Generous Justice: How God’s Grace Makes Us Just, by Timothy Keller
In general, there is a lot to like about this book. The author has set himself an ambitious goal and manages to achieve it. In doing so, he manages to discuss many of the false dilemmas that haunt contemporary Christianity when it comes to issues of justice. In general, conservatives oppose personal sins and liberals oppose social sins, and few people focus on the entire package. That the author manages to do so without coming off as a community organizer for the Democratic party is worthwhile and suggests at least some of the savvy that allows him to be a fairly traditional Protestant evangelical in New York City, by showing a bit more diversity than most in terms of his approach. There is, as one might expect, at least a little bit of self-hatred here as the author reflects on his own past and on the way that he was thought to be a racist in the past, but by and large the author manages to do a good job at avoiding too much self-flagellation. If this is not a perfect book, it at least a very good book, one that gives the reader no excuse not to consider the importance of justice as generosity and not merely as just desserts.
As far as volumes go, this is a short one. I happened to read the large print version for some reason and the book ended up just over 200 pages, which means it will likely be shorter in most other editions. The author begins by answering the question of why he wrote the book, virtue signalling his interest in social causes. After that the author looks at what it means to do justice (1), justice in the Old Testament (2), and what Jesus said about justice (3). After this the author looks at the relationship between justice and one’s neighbor (4), why we should do justice (5) and how we should do it (6). The author then closes with a look at doing justice in the public sphere (7), by no means a straightforward and obvious matter, as well as the relationship between peace, beauty, and justice (8), where the author comments on the understanding that anything which helps take ones focus off of oneself can help one be a more just person. The book closes with some interesting notes that might be worth reading as well.

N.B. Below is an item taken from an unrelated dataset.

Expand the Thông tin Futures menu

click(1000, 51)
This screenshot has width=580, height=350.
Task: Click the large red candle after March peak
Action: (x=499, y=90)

Again, this is not a perfect book. The author spends a bit too much time trying to justify his own interest in a subject of obvious and widespread importance and in virtue signalling himself to those who care the most about social justice. Likewise, the author is a bit too weak in his defense of the laws of the Hebrew scriptures, which remain valid for Christians today, which is unsurprising given his general antinomian approach as an Evangelical protestant. Nevertheless, despite these flaws, this is a book well worth appreciating not least because the author manages to write a book which such a difficult and worthwhile aim, that of waking up complacent evangelicals about the importance and the biblical position on justice without sounding like a community organizer for the Democratic party. This is by no means an easy task, as one will readily understand if one has read any books on the subject of justice written in the last half-century or so within the Western world. It is hard to be passionate about justice without skewing that passion into improper political channels and rejecting the restraint of the biblical worldview as well as the balance it provides. This book generally manages to achieve that balance and is therefore worthy of praise and consideration.